===== MATERIAL TO PROCESS
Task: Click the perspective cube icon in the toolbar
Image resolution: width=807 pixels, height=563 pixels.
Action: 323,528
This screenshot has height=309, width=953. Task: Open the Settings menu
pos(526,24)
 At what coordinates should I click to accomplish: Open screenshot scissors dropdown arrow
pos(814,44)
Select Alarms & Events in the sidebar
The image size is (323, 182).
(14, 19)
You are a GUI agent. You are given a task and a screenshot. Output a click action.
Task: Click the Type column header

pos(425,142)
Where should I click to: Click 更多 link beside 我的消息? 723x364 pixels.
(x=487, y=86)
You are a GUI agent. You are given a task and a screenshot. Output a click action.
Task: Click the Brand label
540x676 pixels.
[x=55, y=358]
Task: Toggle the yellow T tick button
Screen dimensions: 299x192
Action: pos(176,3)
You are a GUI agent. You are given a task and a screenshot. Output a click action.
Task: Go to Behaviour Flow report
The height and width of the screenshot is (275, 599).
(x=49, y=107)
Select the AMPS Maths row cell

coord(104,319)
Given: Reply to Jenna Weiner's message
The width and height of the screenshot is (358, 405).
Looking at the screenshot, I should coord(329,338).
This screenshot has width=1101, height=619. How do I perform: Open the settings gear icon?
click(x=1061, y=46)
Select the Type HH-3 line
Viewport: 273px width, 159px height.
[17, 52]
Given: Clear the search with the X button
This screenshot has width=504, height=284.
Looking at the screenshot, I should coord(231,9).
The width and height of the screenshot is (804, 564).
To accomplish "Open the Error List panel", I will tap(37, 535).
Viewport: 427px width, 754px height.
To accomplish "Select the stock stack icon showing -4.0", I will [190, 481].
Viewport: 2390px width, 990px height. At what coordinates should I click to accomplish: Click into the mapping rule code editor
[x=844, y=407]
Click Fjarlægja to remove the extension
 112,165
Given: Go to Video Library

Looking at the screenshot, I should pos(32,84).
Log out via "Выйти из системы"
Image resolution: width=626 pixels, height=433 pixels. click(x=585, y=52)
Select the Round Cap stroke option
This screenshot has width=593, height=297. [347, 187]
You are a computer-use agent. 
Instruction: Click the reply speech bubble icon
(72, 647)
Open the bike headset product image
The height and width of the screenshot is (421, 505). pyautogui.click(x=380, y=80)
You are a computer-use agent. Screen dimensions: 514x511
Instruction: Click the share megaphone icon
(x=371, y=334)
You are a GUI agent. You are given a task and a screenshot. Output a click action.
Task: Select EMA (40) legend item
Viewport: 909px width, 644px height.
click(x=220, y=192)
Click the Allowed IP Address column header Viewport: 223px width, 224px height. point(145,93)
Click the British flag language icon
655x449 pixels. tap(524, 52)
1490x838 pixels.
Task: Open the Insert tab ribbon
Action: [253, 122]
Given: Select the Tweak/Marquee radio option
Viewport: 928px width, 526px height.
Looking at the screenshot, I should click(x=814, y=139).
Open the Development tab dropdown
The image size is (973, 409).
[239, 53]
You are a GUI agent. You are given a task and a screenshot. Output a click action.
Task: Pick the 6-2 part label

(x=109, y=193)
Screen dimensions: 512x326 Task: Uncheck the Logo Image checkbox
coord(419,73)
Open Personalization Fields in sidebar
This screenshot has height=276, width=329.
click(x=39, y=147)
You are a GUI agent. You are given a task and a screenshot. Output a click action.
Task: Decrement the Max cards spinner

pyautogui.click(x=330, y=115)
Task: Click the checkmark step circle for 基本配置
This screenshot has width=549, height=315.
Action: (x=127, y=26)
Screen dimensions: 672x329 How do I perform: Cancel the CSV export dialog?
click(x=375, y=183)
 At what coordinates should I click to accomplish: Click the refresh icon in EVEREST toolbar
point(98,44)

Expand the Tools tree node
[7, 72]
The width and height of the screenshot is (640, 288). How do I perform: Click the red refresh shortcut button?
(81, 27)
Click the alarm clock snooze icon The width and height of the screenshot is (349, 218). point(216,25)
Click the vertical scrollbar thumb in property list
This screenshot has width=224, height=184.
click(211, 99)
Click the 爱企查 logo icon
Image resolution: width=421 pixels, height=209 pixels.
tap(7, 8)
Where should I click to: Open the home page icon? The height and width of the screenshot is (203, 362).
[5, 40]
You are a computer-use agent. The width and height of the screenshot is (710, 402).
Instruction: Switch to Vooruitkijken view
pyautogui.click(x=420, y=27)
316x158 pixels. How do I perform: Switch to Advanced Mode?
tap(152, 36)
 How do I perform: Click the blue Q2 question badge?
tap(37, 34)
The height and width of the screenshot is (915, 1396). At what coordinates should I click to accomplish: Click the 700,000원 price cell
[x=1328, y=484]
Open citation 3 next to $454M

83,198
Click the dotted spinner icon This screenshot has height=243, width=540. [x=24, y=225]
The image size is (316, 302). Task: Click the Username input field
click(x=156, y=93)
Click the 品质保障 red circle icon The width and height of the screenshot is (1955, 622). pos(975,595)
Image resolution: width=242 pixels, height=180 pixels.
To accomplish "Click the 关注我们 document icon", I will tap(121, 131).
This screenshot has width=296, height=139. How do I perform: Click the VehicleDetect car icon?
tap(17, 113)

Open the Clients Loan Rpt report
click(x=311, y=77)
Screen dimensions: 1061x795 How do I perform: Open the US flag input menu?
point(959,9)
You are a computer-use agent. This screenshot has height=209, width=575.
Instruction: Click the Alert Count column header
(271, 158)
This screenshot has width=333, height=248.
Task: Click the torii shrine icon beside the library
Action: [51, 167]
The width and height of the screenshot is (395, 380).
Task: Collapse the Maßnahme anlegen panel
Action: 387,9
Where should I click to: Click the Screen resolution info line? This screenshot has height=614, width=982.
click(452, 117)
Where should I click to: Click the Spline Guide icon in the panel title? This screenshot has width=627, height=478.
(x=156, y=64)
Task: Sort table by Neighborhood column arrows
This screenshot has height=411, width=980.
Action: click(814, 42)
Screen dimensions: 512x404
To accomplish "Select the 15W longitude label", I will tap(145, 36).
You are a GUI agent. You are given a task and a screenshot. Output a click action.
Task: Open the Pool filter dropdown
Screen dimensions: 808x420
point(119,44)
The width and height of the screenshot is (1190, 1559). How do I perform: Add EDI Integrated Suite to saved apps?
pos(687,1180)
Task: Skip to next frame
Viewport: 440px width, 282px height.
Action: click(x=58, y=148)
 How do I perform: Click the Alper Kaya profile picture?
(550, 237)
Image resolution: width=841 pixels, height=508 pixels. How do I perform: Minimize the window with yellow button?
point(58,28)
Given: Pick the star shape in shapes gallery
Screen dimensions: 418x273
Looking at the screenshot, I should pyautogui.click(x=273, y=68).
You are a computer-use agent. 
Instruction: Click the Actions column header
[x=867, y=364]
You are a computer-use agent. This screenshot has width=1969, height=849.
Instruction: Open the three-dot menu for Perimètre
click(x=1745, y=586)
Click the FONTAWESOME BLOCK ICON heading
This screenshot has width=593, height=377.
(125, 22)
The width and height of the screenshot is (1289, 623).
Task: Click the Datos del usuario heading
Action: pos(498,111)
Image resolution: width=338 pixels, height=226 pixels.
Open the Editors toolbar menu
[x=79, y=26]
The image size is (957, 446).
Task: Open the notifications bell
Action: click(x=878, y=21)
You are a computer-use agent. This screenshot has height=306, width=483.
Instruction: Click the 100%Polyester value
==========
◆ **YOUR INSTRUCTIONS**
Exact reproduction is required: output the lines from the start of the entries above through the line with "Task: Toggle the yellow T tick button".

◆ **ANSWER AREA**
Task: Click the perspective cube icon in the toolbar
Image resolution: width=807 pixels, height=563 pixels.
Action: 323,528
This screenshot has height=309, width=953. Task: Open the Settings menu
pos(526,24)
 At what coordinates should I click to accomplish: Open screenshot scissors dropdown arrow
pos(814,44)
Select Alarms & Events in the sidebar
The image size is (323, 182).
(14, 19)
You are a GUI agent. You are given a task and a screenshot. Output a click action.
Task: Click the Type column header

pos(425,142)
Where should I click to: Click 更多 link beside 我的消息? 723x364 pixels.
(x=487, y=86)
You are a GUI agent. You are given a task and a screenshot. Output a click action.
Task: Click the Brand label
540x676 pixels.
[x=55, y=358]
Task: Toggle the yellow T tick button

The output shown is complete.